UNITED STATES DISTRICT COURT DISTRICT OF NEW JERSEY

THE PLASTIC SURGERY CENTER, P.A.,

Plaintiff, Civil Action No. 24-10227 (GC) (JTQ) v. MEMORANDUM OPINION CIGNA HEALTH AND LIFE INSURANCE COMPANY, et al.,

Defendants.

CASTNER, District Judge THIS MATTER comes before the Court upon Defendant Cigna Health and Life Insurance Company’s Motion to Dismiss Plaintiff The Plastic Surgery Center, P.A.’s Complaint (ECF No. 1- 1) pursuant to Federal Rule of Civil Procedure (Rule) 12(b)(6). (ECF No. 10.) Plaintiff opposed, and Defendant replied. (ECF Nos. 13, 14.) The Court has carefully reviewed the parties’ submissions and decides the matter without oral argument pursuant to Rule 78(b) and Local Civil Rule 78.1(b).
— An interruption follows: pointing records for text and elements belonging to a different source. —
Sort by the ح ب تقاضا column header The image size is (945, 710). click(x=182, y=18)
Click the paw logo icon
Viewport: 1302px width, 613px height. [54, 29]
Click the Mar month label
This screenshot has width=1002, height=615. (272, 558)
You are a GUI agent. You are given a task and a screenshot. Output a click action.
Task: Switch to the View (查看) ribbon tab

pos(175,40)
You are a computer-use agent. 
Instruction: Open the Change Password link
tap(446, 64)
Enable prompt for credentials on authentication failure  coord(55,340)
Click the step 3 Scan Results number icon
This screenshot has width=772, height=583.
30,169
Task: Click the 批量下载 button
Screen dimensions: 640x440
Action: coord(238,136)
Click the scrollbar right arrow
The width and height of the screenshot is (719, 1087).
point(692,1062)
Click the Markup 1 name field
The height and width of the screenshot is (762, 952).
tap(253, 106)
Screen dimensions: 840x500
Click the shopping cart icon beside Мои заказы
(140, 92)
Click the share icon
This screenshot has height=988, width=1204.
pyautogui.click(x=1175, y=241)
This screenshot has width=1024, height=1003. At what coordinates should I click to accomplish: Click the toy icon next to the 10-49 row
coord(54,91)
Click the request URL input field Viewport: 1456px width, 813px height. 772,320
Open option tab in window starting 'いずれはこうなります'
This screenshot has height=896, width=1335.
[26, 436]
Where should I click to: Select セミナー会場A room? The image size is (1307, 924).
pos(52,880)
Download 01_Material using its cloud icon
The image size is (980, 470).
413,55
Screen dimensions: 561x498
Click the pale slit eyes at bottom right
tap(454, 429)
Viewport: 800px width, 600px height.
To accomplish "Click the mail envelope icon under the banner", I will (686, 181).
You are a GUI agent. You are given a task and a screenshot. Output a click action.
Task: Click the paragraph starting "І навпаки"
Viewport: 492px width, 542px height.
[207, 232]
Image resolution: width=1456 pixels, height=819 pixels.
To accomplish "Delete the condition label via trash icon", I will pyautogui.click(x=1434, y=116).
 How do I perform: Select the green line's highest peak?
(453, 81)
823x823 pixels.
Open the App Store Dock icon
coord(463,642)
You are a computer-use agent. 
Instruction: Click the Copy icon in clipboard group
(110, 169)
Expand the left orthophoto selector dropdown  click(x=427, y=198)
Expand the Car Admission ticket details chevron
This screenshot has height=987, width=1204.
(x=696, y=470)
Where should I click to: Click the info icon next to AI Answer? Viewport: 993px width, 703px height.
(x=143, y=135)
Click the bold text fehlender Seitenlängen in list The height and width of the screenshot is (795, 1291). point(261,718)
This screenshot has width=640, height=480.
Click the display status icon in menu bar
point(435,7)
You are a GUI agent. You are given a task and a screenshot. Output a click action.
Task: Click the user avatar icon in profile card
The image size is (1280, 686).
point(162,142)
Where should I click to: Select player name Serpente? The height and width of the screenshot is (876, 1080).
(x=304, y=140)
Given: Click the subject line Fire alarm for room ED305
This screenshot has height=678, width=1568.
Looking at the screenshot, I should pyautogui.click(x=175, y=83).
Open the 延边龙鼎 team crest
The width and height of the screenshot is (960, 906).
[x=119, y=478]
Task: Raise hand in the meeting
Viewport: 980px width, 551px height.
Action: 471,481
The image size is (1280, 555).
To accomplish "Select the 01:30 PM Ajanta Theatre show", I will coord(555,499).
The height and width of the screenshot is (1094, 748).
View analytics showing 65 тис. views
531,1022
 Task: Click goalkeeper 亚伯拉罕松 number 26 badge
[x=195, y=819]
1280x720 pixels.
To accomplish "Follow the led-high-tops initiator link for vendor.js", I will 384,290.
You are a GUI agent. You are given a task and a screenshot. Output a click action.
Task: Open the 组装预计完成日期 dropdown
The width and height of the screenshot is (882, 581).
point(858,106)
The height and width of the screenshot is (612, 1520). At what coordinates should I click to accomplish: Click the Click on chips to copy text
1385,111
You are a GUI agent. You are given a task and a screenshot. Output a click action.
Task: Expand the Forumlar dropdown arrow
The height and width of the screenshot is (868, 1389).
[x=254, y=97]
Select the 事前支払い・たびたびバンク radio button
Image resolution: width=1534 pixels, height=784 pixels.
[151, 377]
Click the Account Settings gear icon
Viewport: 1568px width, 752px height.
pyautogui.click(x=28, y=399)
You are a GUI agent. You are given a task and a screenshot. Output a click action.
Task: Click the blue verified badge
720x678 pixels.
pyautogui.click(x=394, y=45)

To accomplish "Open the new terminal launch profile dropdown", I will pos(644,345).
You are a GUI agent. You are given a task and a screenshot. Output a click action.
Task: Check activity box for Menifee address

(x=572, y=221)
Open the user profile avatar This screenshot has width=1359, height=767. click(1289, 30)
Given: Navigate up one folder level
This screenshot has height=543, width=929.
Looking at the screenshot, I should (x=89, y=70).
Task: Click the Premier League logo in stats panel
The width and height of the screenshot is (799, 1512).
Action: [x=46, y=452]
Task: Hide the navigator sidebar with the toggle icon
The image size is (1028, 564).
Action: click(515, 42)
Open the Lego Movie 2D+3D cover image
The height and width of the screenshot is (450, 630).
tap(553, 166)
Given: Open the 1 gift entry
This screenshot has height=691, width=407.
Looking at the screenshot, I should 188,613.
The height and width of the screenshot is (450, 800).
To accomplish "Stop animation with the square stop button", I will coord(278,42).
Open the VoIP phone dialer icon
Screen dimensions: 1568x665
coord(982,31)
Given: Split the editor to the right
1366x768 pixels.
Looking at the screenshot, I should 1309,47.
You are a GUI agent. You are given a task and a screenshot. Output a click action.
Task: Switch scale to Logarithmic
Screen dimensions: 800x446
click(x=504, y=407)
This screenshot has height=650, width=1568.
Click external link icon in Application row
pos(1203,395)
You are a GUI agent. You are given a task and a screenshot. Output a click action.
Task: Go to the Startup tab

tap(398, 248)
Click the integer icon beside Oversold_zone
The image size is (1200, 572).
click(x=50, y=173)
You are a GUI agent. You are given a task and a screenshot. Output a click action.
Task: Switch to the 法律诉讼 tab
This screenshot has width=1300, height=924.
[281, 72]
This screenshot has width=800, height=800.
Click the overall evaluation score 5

For the reasons set forth below, and for other good cause shown, Defendant’s Motion is DENIED. I. BACKGROUND A. Factual Background Plaintiff The Plastic Surgery Center, P.A. (TPSC) is a New Jersey corporation that specializes in performing plastic and reconstructive surgery. (ECF No. 1-1 ¶¶ 1, 4.) Defendant Cigna Health and Life Insurance Company (Cigna) is a Connecticut health insurance company with offices in Philadelphia, Pennsylvania, that “acted as an authorized agent and administrator” of member O.H.’s medical benefits plan (Patient’s Plan). (Id. ¶ 2; ECF No. 1 ¶ 18.) O.H. (Patient) sought specialized surgery (Surgical Procedure) from Plaintiff, but Plaintiff was not a participating provider under the Patient’s Plan; Plaintiff was “out-of-network.” (ECF No. 1-1 ¶¶ 5-10.) Plaintiff alleges that although the Patient’s Plan provided benefits to out-of-network providers like Plaintiff, “the rate of compensation pursuant to those benefits” did not justify the surgeon’s performance. (Id. ¶¶ 11, 20.) As such, Plaintiff “refused to perform the Surgical Procedure based on the terms

of the Plan” and rather “sought to enter into an agreement with Cigna wherein TPSC would perform the Surgical Procedure in exchange for an agreed-upon rate of compensation.” (Id. ¶¶ 12, 13.) On or around May 27, 2020, Plaintiff alleges it contacted Defendant and “offered to perform the Surgical Procedure in exchange for the ‘in-network rate.’” (Id. ¶ 15.) On or around June 8, 2020, Plaintiff alleges Plaintiff and Defendant “entered into a single case rate agreement . . . wherein TPSC would be paid the in-network rate for certain preapproved CPT Codes that were applicable to the performance of the Surgical Procedure.” (Id. ¶ 16.) Defendant purportedly agreed in advance to pay in-network rates for certain codes, but it was “[r]easonably implied in

the Agreement” that other CPT Codes may be needed for the surgeon to perform a “competent” Surgical Procedure. (Id. ¶ 18.) Plaintiff also alleges that, as part of the agreement, Plaintiff forfeited its right to “balance bill” the Patient. (Id. ¶ 17.) Accordingly, Plaintiff alleges its agreement with Defendant is in “total abrogation of the terms of the Plan regarding how much would be paid to non-participating providers.” (Id. ¶ 21.) A primary surgeon and assistant surgeon performed the Surgical Procedure on the Patient on or about October 23, 2020. (Id. ¶ 22.) See also ECF No. 10-1 at 13 n.6 (noting Plaintiff confirmed that the date of the Surgical Procedure listed in the Complaint was a “scrivener’s error”).1 Plaintiff alleges that the doctors “reasonably determined” that CPT Codes beyond those explicitly agreed to on the June 8, 2020 call were “medically necessary to properly complete the Surgical Procedure.” (Id. ¶ 23.) Plaintiff billed Defendant $353,378 for the Surgery. (Id. ¶ 26.) Defendant paid Plaintiff only $14,632.02. (Id. ¶ 39.) Plaintiff alleges that these payments did not reimburse Plaintiff at the agreed-upon “in-network rate” for the billed CPT Codes. (Id. ¶¶ 27-28.)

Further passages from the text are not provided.